ASSIGNMENT | The lines below, from the one holding "Given: Click info" through the final line, are to be copied exactly, with no other lines and no pictures.

Screenshot grounding data
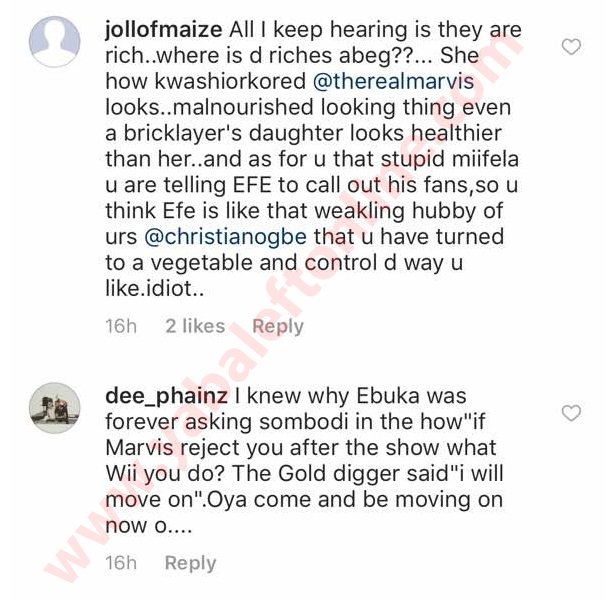Select the word kwashiorkored in first comment
The height and width of the screenshot is (600, 606).
coord(230,82)
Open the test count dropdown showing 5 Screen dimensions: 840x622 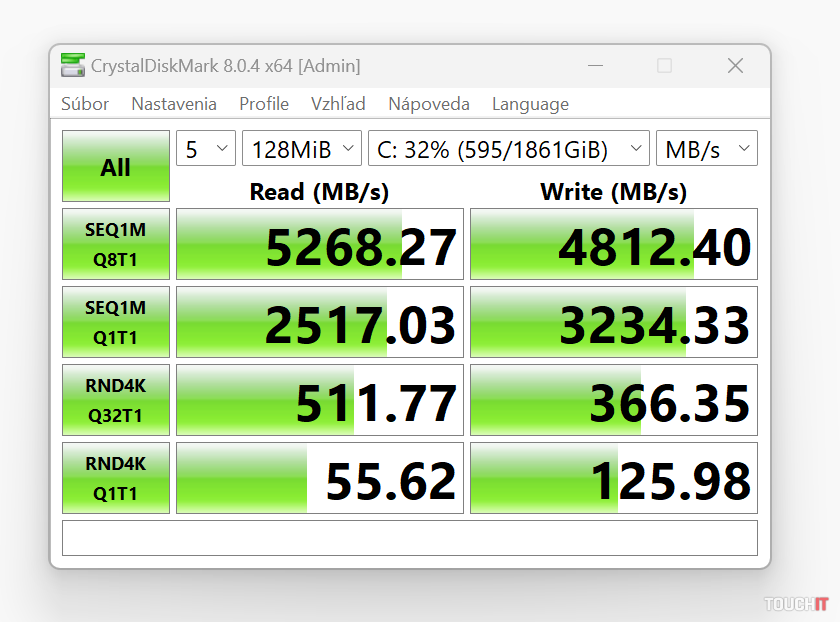206,149
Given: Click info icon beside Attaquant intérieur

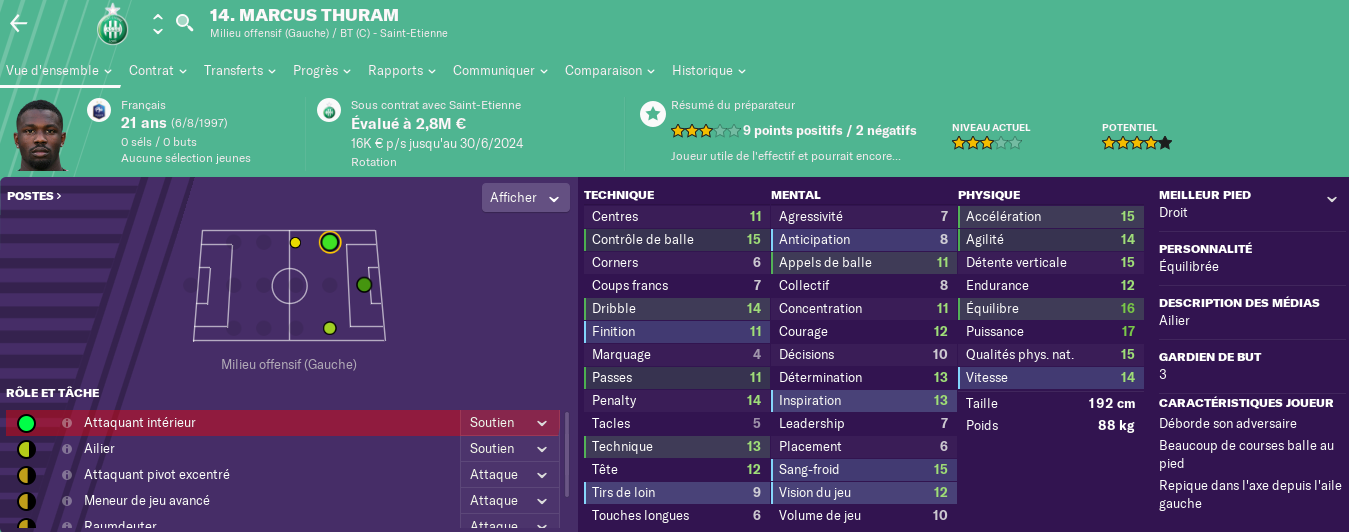Looking at the screenshot, I should 67,423.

THE ANSWER |
Given: Click info icon beside Attaquant intérieur

Looking at the screenshot, I should 67,423.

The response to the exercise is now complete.